CPU Usage Reported By Profiler

Question

Post reply

CPU Usage Reported By Profiler

Viewing 15 posts - 16 through 30 (of 31 total)

You must be logged in to reply to this topic. Login to reply

Jeff Moden SSC Guru Points: 1000539 More actions · Answer 1

Chris Howarth-536003 (10/7/2009)

In our case the problem turned out to be a memory leak associated with the sp_OAMethod and the sp_OAGetProperty extended procedures which were being called every few minutes by, ironically enough, our 3rd-party monitoring software. After raising a call with MS, they suggested a fix of applying SP3 CU1, which resolved the problem. Here's a link to the KB article describing this particular issue:

http://support.microsoft.com/kb/937277

There are other causes of VAS fragmentation, such as the use of Linked Servers, and the use of sp_xml_preparedocument without a corresponding sp_xml_removedocument, to name a couple.

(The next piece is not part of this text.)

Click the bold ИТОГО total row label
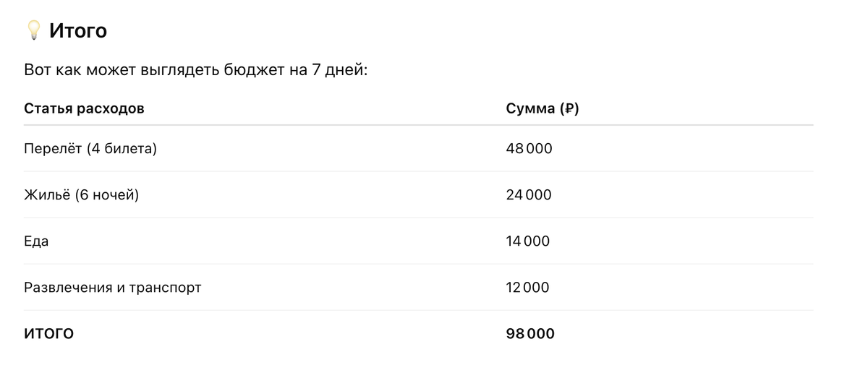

Also, do you have CLR enabled?

Cheers

Chris

Chris,

How did you determine that sp_OA* was actually producing memory leaks? This isn't a challenge... I'd really like to know because I've said such a thing to many people and haven't been able to prove it. Being able to prove such a thing would make my life a whole lot easier.

Also, you mentioned that the use of Linked Servers is a cause of VAS fragmentation. How do you identify that such a thing is happening and what is the fix for that? It's quite common to have Linked Servers on systems and knowing such a fix would be huge for me.

Thank you for your insights.

--Jeff Moden

RBAR is pronounced "ree-bar" and is a "Modenism" for Row-By-Agonizing-Row.
First step towards the paradigm shift of writing Set Based code:
________Stop thinking about what you want to do to a ROW... think, instead, of what you want to do to a COLUMN.
"Change is inevitable... change for the better is not".

Helpful Links:
How to post code problems
How to Post Performance Problems
Create a Tally Function (fnTally)
Intro to Tally Tables and Functions

Eoin The Forge SSCrazy Points: 2872 More actions · Answer 2

rhunt (10/8/2009)

Eoin (10/8/2009)

Try running the following

select name, SUM(single_pages_kb + multi_pages_kb)/1024.0 MBUsed

from sys.dm_os_memory_clerks

group by name

order by 2 desc

with particular empasis on figures for Tokenandpermuserstore, sql plans and object plans

There were 300 items. Here are the top 10:

NAME MB Used

Default 55.578125

SOS_Node 48.312500

SchemaMgr Store 12.093750

SNIPacket 5.664062

Bound Trees 2.554687

TokenAndPermUserStore 2.304687

SystemRowsetStore 1.093750

Lock Manager : Node 0 1.093750

Broker dormant rowsets 0.859375

Object Plans 0.601562

Not the TokenAndPermUserStore issue so. Should have realised it wasn't an issue on 32bit system.

Chris Howarth-536003 SSCommitted Points: 1775 More actions · Answer 3

Jeff Moden (10/8/2009)

Chris,

How did you determine that sp_OA* was actually producing memory leaks? This isn't a challenge... I'd really like to know because I've said such a thing to many people and haven't been able to prove it. Being able to prove such a thing would make my life a whole lot easier.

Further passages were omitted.